Jednak fizyczne dolegliwości nie dorównywały psychicznemu wycieńczeniu, jakiego doznała na widok kolejnego, tym razem hydro, Archona. Im dłużej była na tym świecie, tym bardziej zauważała, że każda nowa osoba na jej drodze zawsze coś od niej chciała. Dałaby sobie za to rękę uciąć, że tym razem nie będzie inaczej. Może i nie każdej znajomości żałowała, prawda, ale uszczerbek, jaki ponosiła na zdrowiu, stawał się coraz to poważniejszy, za to bitwy, które staczała, coraz to krwawsze. Grymas niezadowolenia wdrapał się na opaloną przez sumeryjskie słońce twarzyczkę Lumine, na samo wspomnienie kukły Wanderer'a, od której ból kręgów, się tylko nasilił.

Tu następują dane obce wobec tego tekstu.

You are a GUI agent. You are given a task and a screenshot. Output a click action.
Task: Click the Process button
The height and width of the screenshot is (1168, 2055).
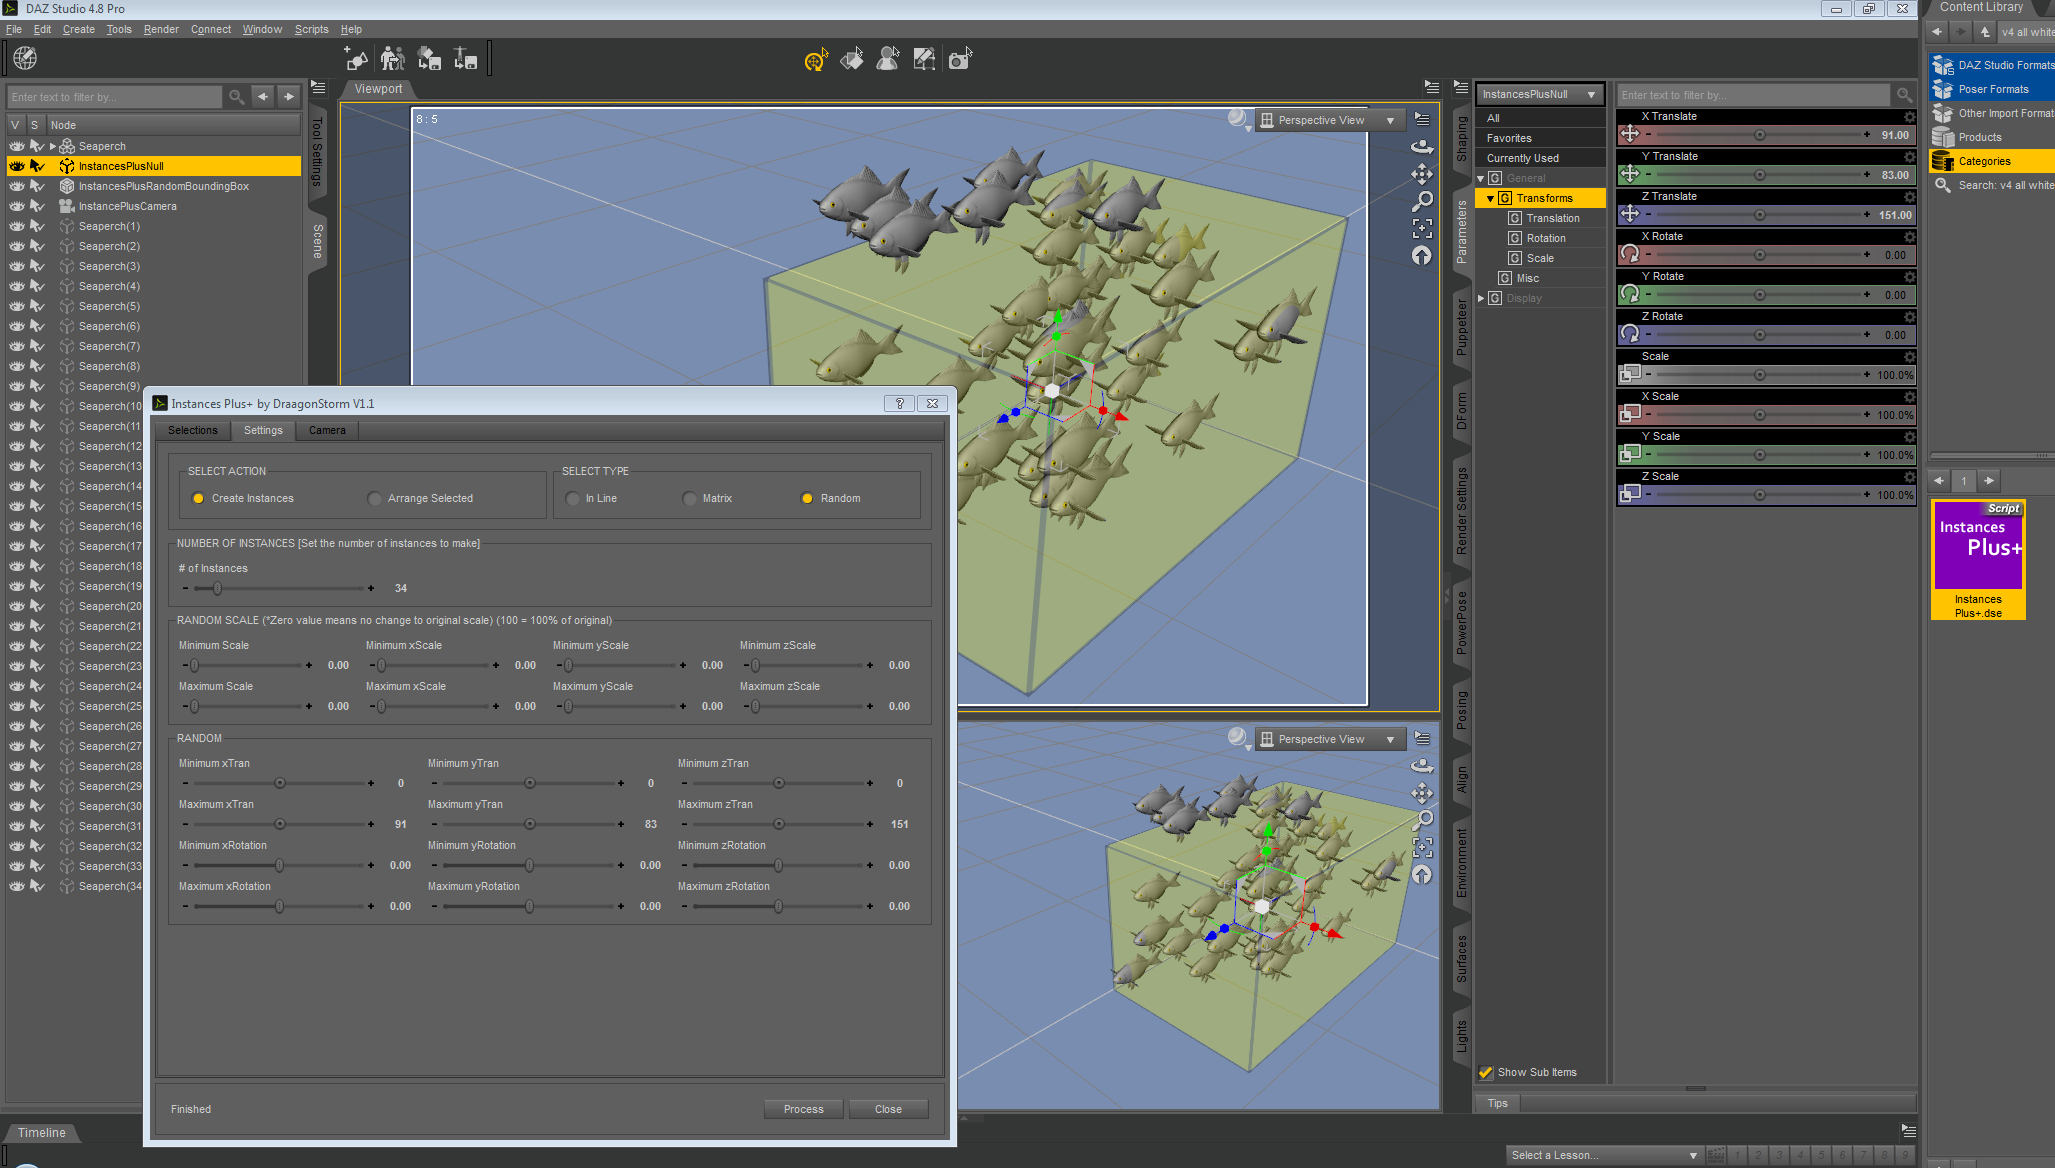[804, 1109]
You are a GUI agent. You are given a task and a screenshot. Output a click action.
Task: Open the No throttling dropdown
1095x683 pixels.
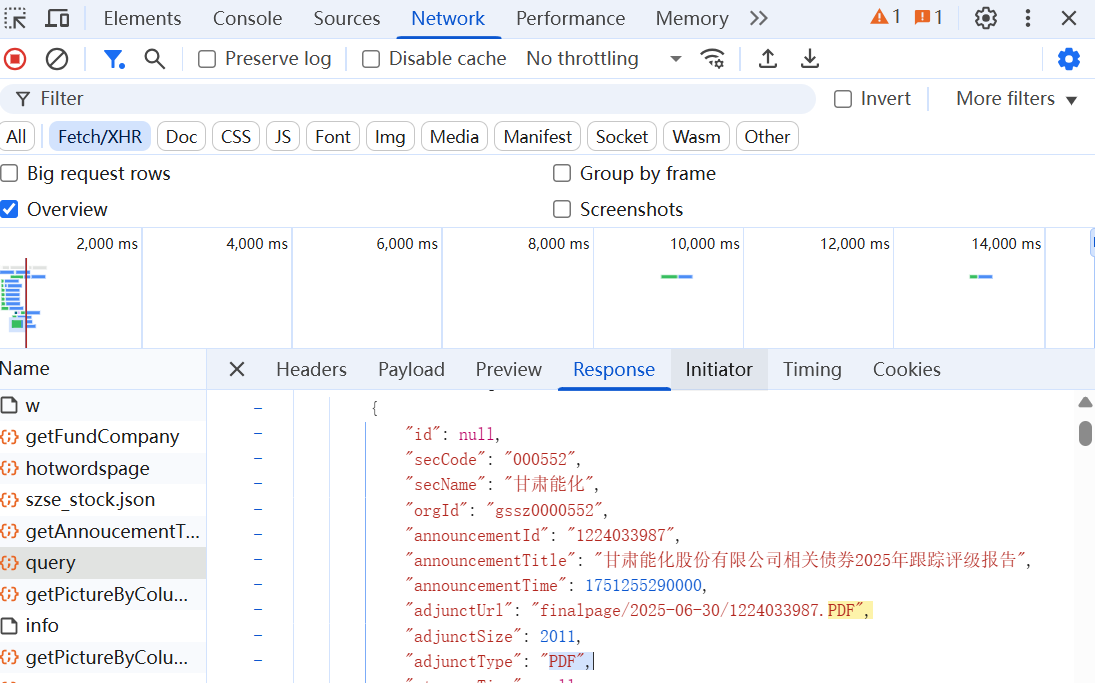click(x=604, y=59)
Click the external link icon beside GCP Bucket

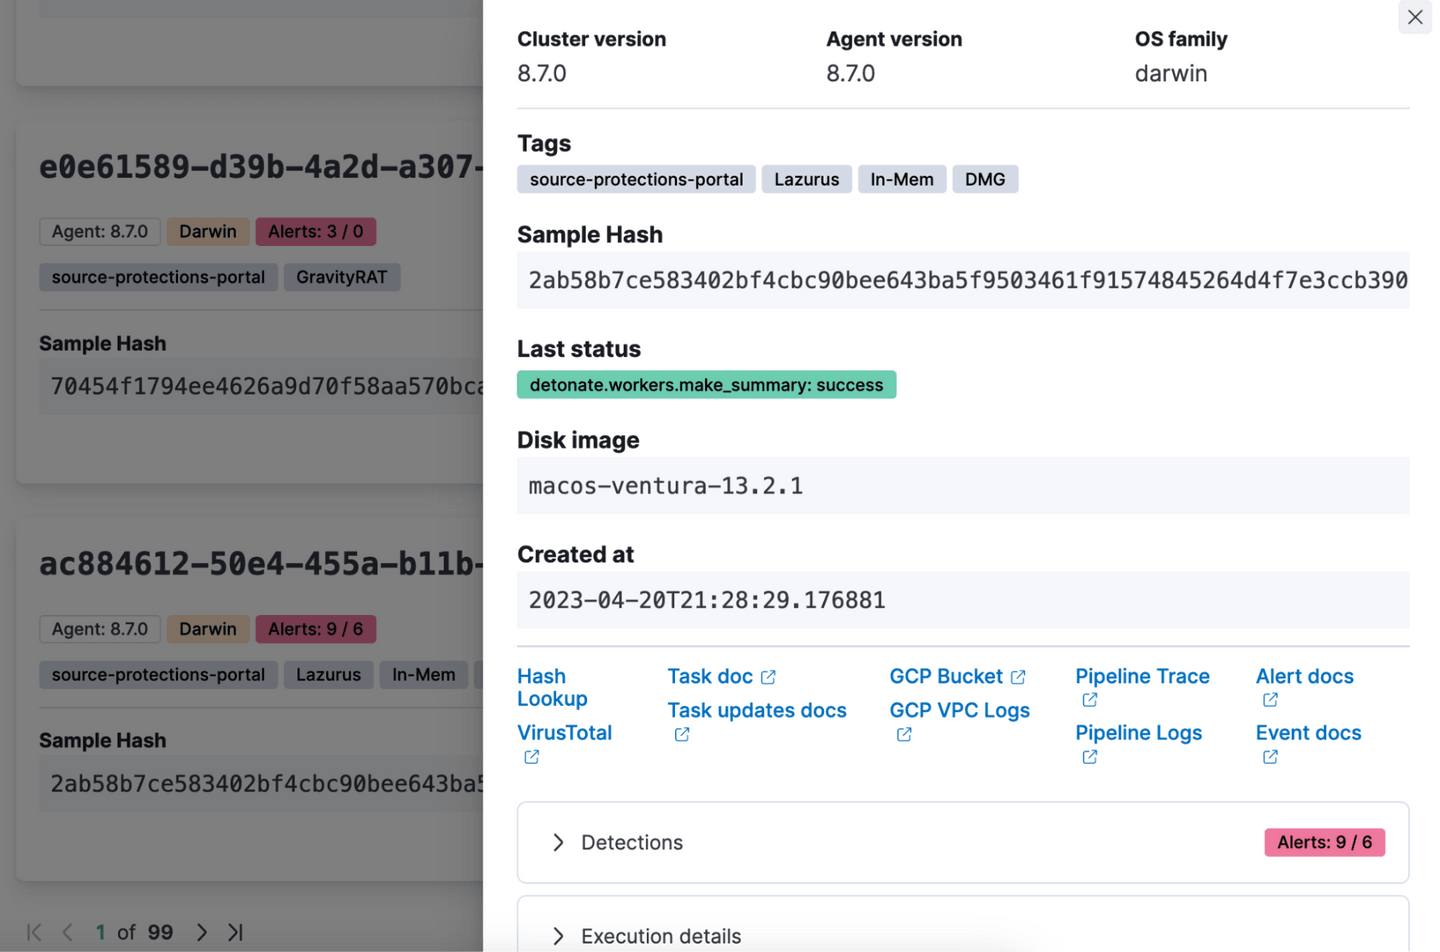tap(1018, 677)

— Lumine — piskliwy głosik latającej istotki dotarł do jej uszu, wybudzając kobietę z cierpiętniczej zadumy o konieczności wizyty u kręgarza. — Jak myślisz, co Childe tutaj robi?
Ach, no tak. Był jeszcze on. Rudy Harbinger, którego spotkania gdzieś z tyłu głowy oczekiwała, w tym nowym, dziwnym miejscu. Nie mogła przyznać tego przed nim ani przed nikim innym, ale brakowało jej kogoś stałego, kto pomoże przebrnąć jej przez wszystkie nacje, nieznane kobiecie, jak dotąd. A Tartaglia po części odgrywał tę rolę, co stanowiło ich słodką tajemnicę. Z nieznanych przyczyn, ten dziwaczny Fatui obrał sobie misje, która łączyła się z niekończącą (jak się powoli wydawało) podróżą Lumine przez cały Teyvat. Miejsce docelowe zaś mieli wspólne.
W jednej chwili, obraz Snezhnayi malowany słowami Tartaglii, lśnił przed jej oczami niczym śnieg spoczywający na piętrzących się, ostrych szczytach, a w głowie grały wszystkie opowieści o ojczyźnie, które rudowłosy snuł nie raz. I choć podróżniczka miała w pamięci cały spisek z Rex Lapisem, oszustwo i późniejsze bycie niańką dla jego brata, tak wspominała to wbrew pozorom... pozytywnie? W końcu od tego się zaczęło.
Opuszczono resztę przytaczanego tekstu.